◆ Dataset extract

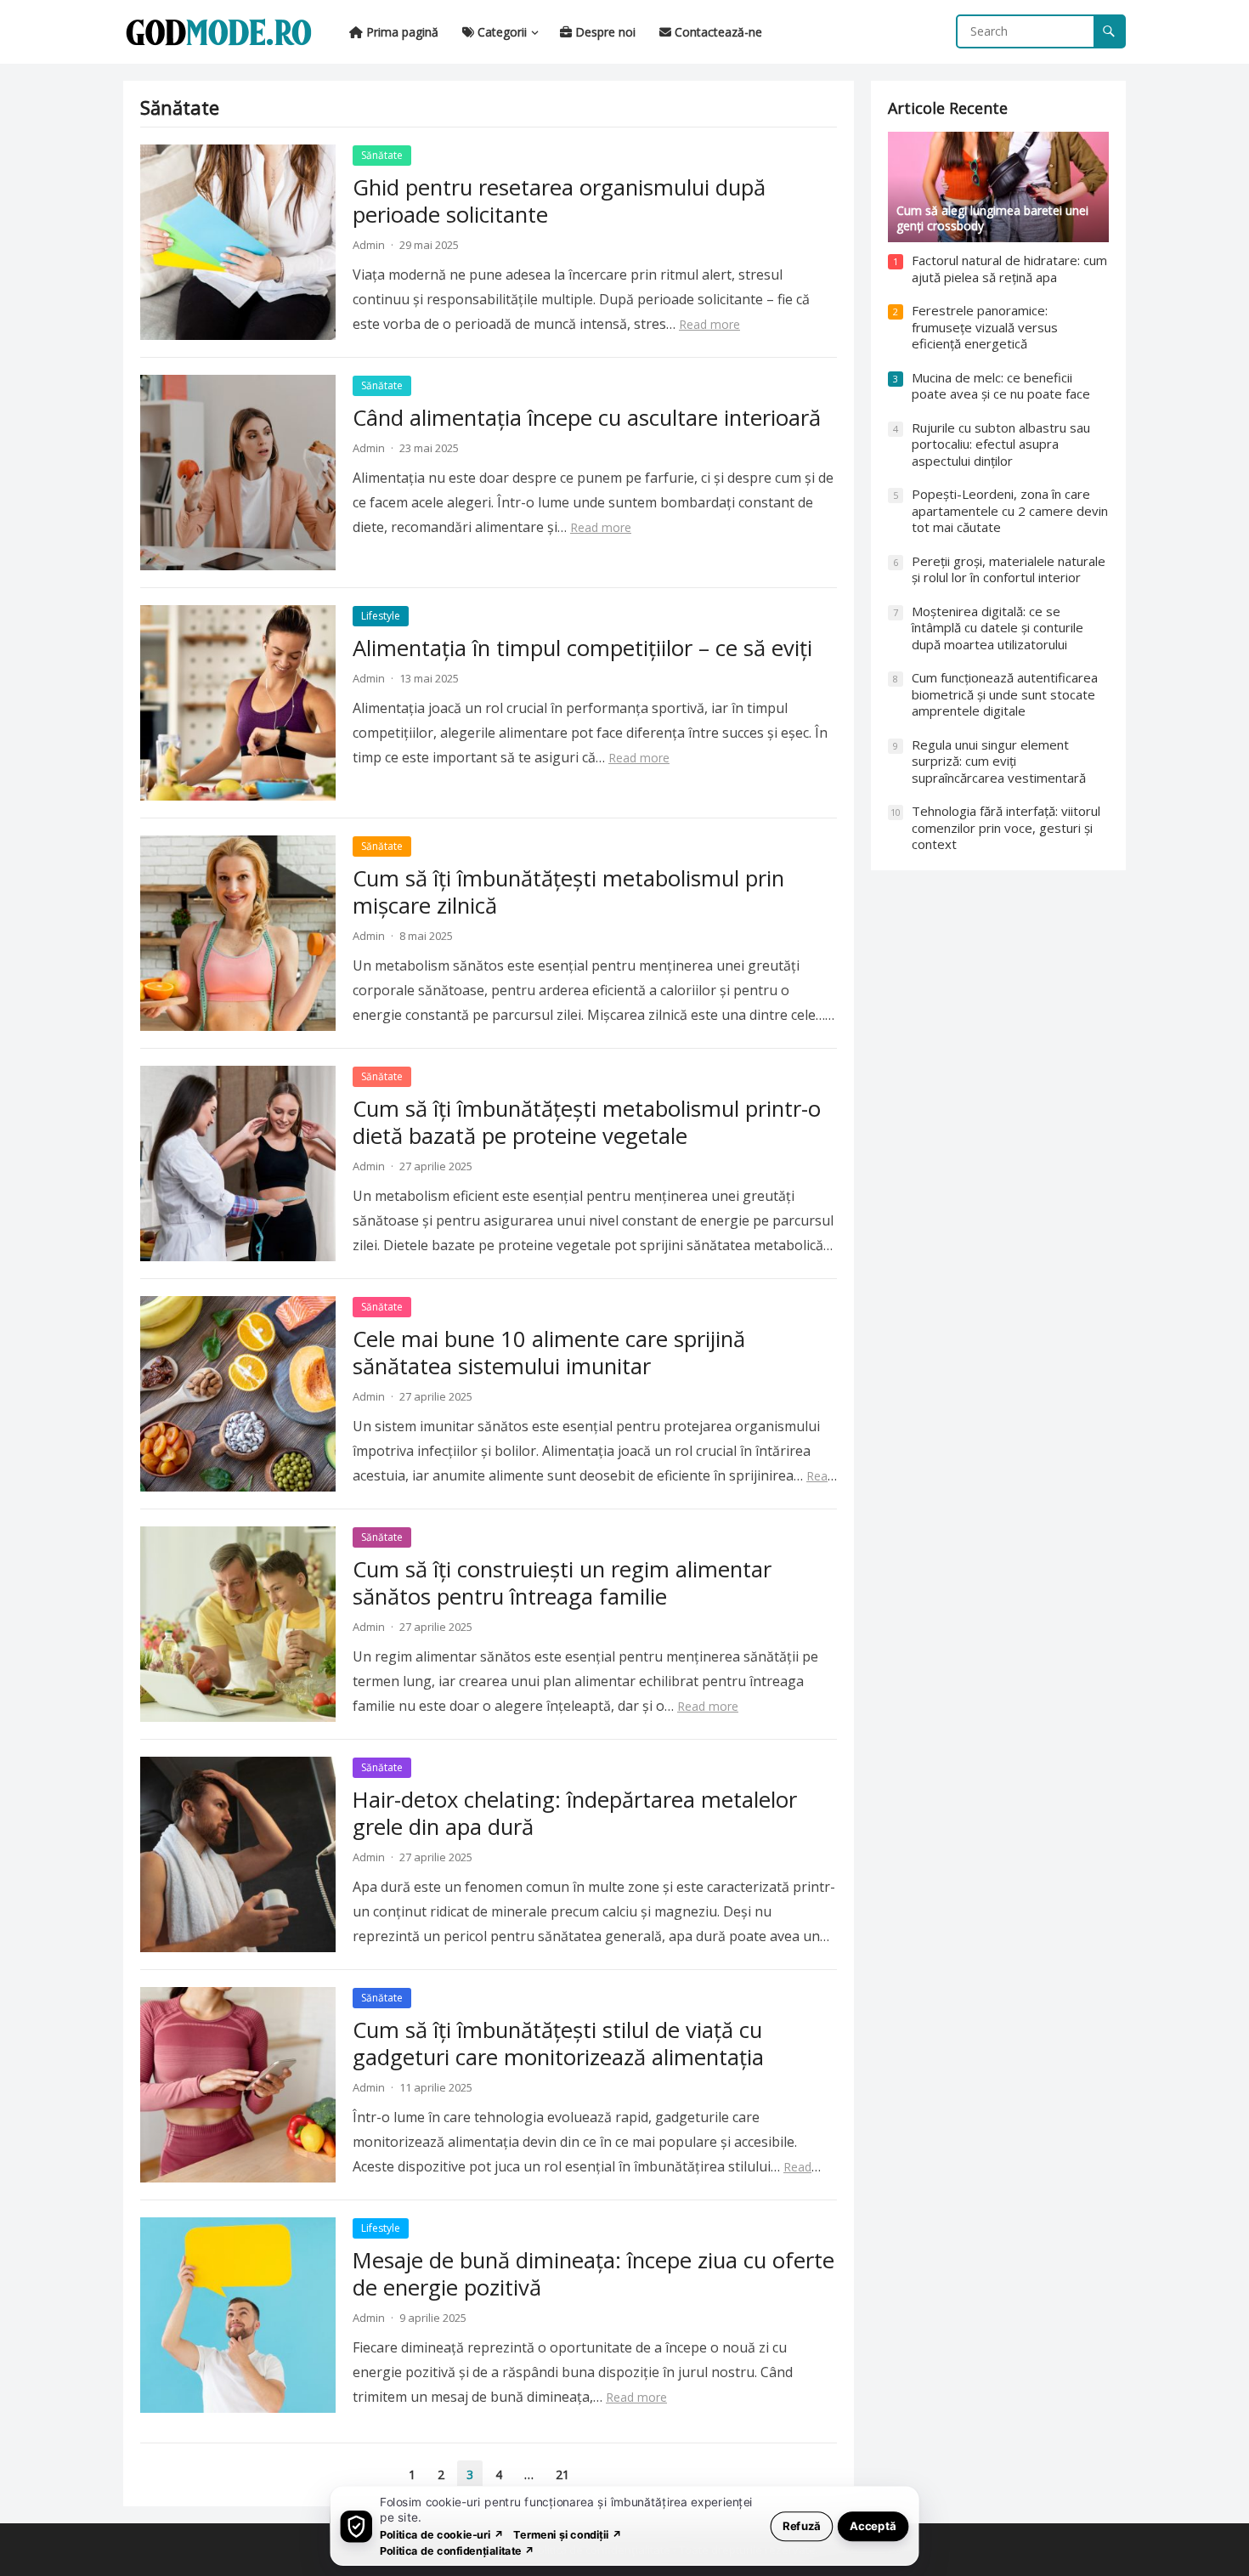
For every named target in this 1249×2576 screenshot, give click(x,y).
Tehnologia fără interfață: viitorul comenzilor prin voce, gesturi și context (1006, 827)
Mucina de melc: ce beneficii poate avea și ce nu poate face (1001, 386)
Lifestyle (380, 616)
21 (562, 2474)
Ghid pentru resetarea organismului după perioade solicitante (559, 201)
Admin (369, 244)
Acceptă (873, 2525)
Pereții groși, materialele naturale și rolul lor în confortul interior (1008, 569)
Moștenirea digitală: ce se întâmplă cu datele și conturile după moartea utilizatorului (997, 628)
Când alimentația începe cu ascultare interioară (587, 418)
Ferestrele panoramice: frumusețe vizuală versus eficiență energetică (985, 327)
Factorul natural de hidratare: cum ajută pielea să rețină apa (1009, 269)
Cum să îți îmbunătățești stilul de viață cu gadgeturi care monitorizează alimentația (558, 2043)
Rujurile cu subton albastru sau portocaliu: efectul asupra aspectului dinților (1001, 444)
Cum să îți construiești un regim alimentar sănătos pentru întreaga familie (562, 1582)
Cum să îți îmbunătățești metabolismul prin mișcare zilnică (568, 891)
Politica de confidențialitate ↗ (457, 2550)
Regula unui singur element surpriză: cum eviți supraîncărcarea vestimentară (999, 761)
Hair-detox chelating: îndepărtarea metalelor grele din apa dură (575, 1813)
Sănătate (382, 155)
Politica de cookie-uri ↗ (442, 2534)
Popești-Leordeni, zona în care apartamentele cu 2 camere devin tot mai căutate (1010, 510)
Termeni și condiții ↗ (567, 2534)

◆ Directions
Pick from the records each line that contains the word "pentru" and show it.

◆ Solution below
Ghid pentru resetarea organismului după perioade solicitante (559, 201)
Cum să îți construiești un regim alimentar sănătos pentru întreaga familie (562, 1582)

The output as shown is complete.